▶ EXERCISE REQUIREMENTS: Copy the lines verbatim, beginning with the line that contains "Screen dimensions: 980x479" and continuing through the end of the data, and only those lines.

▶ DATASET EXTRACT:
◆ ◆ ◆
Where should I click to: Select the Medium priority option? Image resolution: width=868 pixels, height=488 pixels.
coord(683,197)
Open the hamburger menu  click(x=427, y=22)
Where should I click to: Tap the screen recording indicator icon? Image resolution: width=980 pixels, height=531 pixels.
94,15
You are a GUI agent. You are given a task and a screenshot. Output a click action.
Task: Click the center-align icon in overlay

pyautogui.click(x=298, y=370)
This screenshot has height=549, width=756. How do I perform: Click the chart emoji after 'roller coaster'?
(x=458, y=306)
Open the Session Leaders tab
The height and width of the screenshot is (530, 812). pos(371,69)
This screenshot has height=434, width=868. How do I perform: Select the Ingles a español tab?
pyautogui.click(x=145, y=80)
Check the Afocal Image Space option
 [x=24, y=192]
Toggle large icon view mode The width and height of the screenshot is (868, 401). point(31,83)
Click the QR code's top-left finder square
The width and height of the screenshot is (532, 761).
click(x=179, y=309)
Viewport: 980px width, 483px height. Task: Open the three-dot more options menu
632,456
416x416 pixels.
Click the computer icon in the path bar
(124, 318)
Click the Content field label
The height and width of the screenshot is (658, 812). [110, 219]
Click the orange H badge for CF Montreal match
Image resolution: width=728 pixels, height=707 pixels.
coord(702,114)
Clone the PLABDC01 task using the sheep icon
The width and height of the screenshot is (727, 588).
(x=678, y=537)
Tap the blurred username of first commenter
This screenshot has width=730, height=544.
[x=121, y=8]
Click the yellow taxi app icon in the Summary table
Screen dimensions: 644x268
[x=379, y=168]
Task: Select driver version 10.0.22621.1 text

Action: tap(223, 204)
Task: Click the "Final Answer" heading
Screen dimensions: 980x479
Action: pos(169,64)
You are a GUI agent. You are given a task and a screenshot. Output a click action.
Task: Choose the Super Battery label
◆ ◆ ◆
▶ RESPONSE AREA:
Screen dimensions: 980x479
Action: pos(169,64)
You are a GUI agent. You are given a task and a screenshot. Output a click action.
Task: Choose the Super Battery label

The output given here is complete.